Barbin stood dormie with six holes to go. O’Brien stood true to his alma mater’s motto: “The Hawk Will Never Die.” He won Nos. 31-32. Not with a bird of prey, but a pair of birdies. On No. 31 (No. 13, par 5, 548 yards), he dazzled with a spectacular pitch after a wayward 5-wood approach that landed near the 11th tee. He dropped a wedge from 77 yards to an inch. O’Brien’s “best drive of the week” came next (No. 14, par 4, 404 yards). Another sparkling approach, a 58-degree wedge from 96 yards, stopped 15 feet above the hole. O’Brien’s back-to-back birdies sliced the deficit to 4-down.
Barbin maintained his calm demeanor — a characteristic displayed all week at Lancaster. He found the fairway on No. 33 (No. 15, par 4, 441 yards). He rocketed a 166-yard 6-iron up the hill to 15 feet left of the flag. O’Brien’s tee shot landed in the right rough. He skied a pitching wedge over a tree, but Lancaster’s demanding putting surfaces tend to escort golf shots to unintended destinations. O’Brien was 50 feet away above the hole. His birdie try never threatened and stopped in the fairway, yes, fairway, after sliding the whole way down the slope. He chipped back up to five feet staring at bogey.
Barbin made certain O’Brien’s wings were clipped. Needing two putts for the win, Barbin did one better. He buried the treacherous left-to-right curling 15-footer. A Champion was crowned.

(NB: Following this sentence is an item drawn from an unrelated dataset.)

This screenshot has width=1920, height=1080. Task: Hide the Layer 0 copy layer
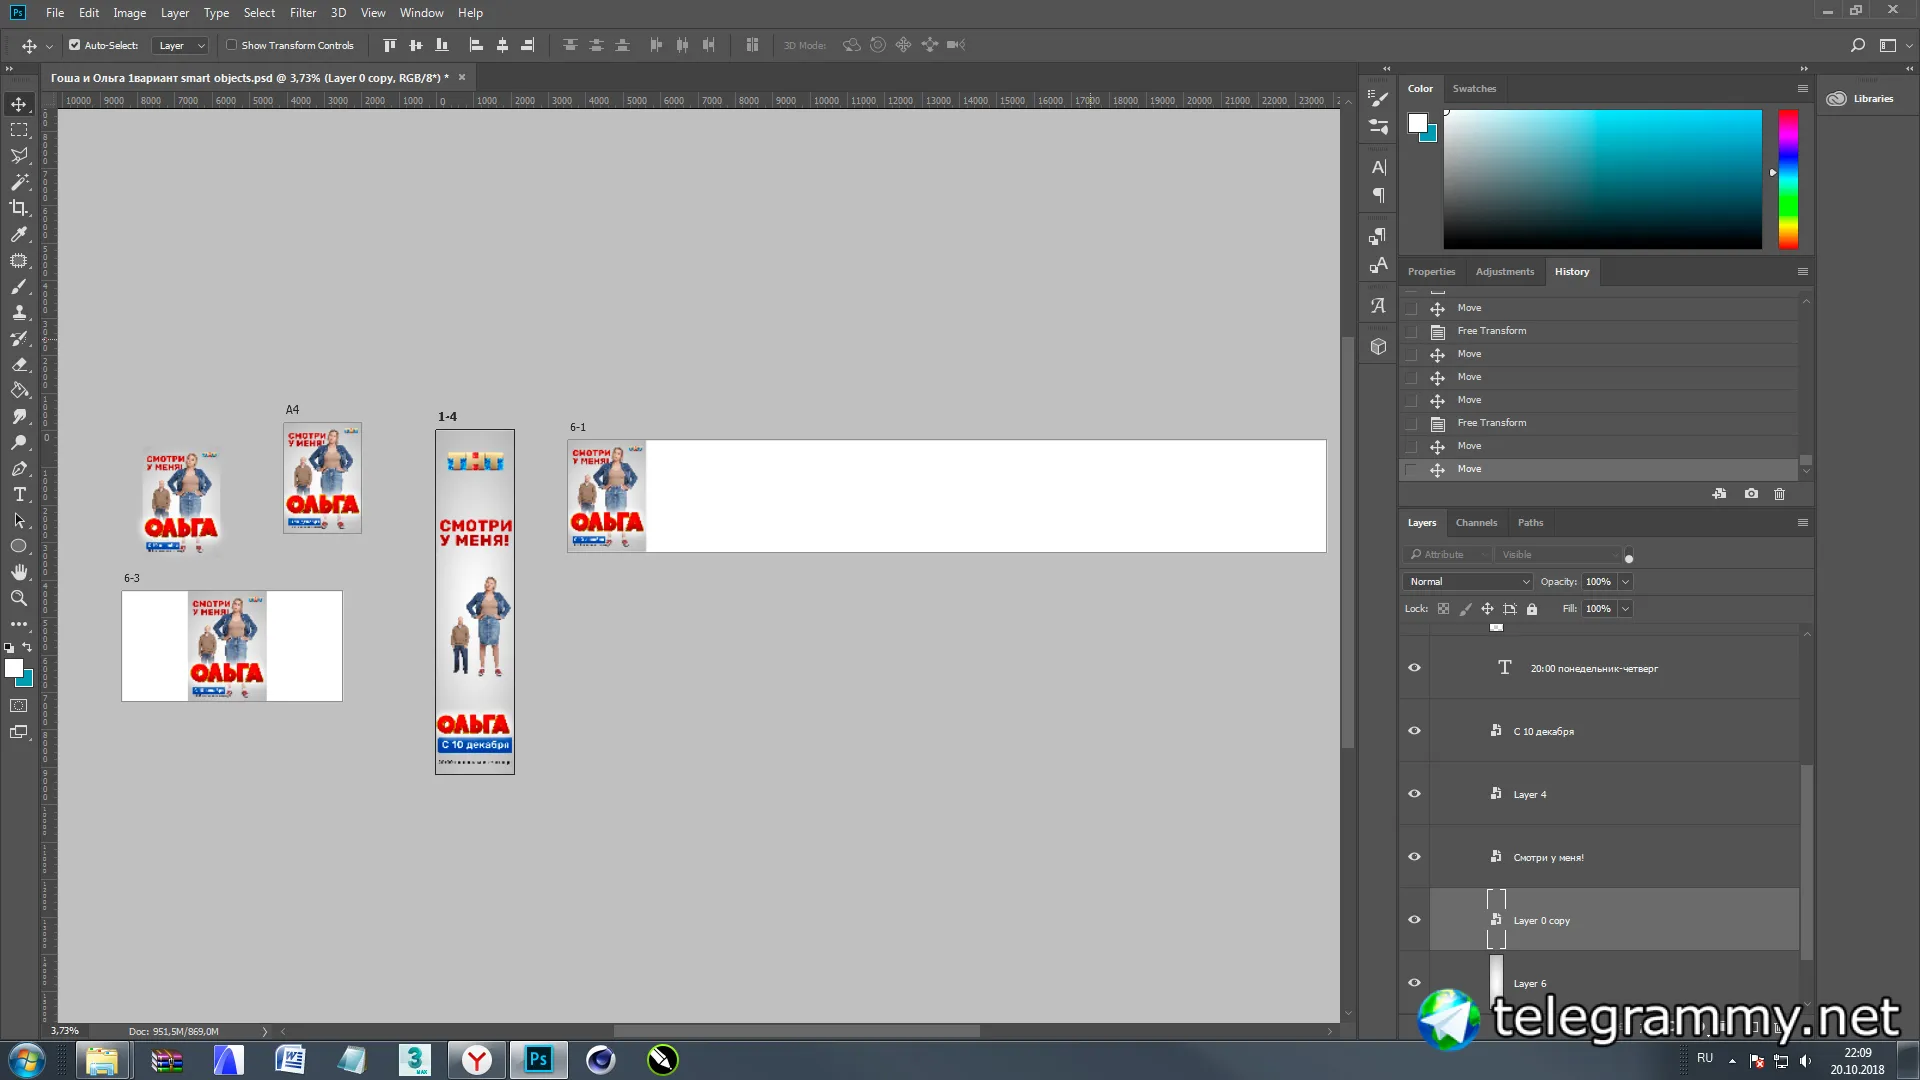pyautogui.click(x=1414, y=920)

“I figured the higher I played it, the better chance I had at stopping it by the hole. I was not trying to make that putt. I was just trying to make par. When you are in the moment, things go the right way,” said Barbin.

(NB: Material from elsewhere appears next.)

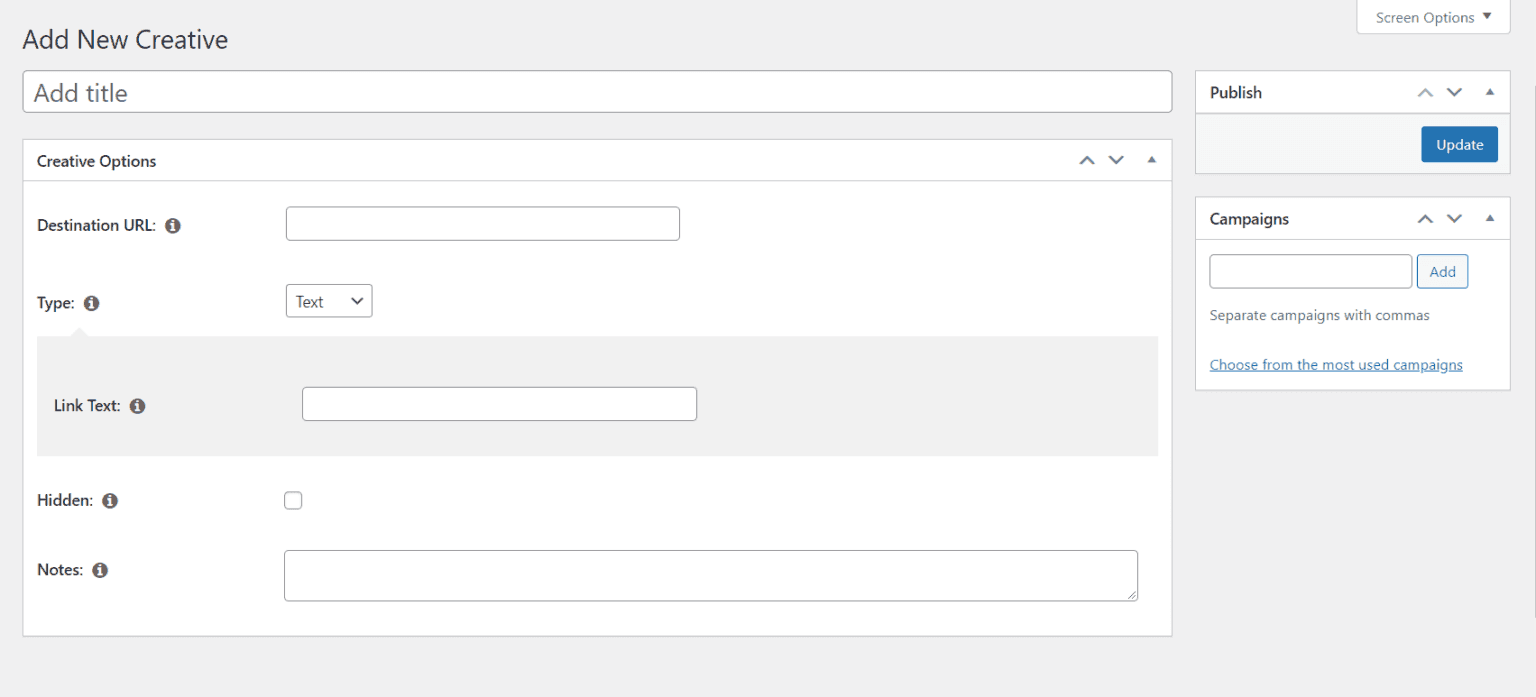Screen dimensions: 1536x697
Task: Open the Type dropdown
Action: point(328,300)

In relation to par, Barbin, with usual match play concessions, played the last 15 holes in 4 under. He never trailed in a match prior to the Final all week. In the Final, he was 1-down after No. 6 (par 3, 175 yards), but immediately responding by winning No. 7.
In his other four BMW Philadelphia Amateur Championship appearances, Barbin made match play only once. That a year ago at Stonewall, where he lost in the Round of 32 to Kyle Deisher. In the 2019 Joseph H. Patterson Cup at Applebrook Golf Club, Barbin register his top GAP finish with a tie for ninth place.
“I’ve been in the mix here and there. I haven’t really won anything this big in my career,” said Barbin. “To be able to break the ice and win something like this is just an honor. Especially being one of the oldest tournaments in golf. There are no words to describe how I’m feeling. I worked really hard on my game so the fact I’ve put myself in this position and the fact I got it done and my game held up under pressure. I’m proud of myself.”
3. Zach Barbin, Loch Nairn GC, d. 9. Michael O’Brien, Makefield Highlands GC, 5&3
Celebrating Amateur Golf since 1897, GAP, also known as the Golf Association of Philadelphia, is the oldest regional or state golf association in the United States. It serves as the principal ruling body of amateur golf in its region. The Association’s 288 Member Clubs and 75,000 individual members are spread across the Eastern half of Pennsylvania and parts of New Jersey and Delaware. The GAP’s mission is to promote, preserve and protect the game of golf.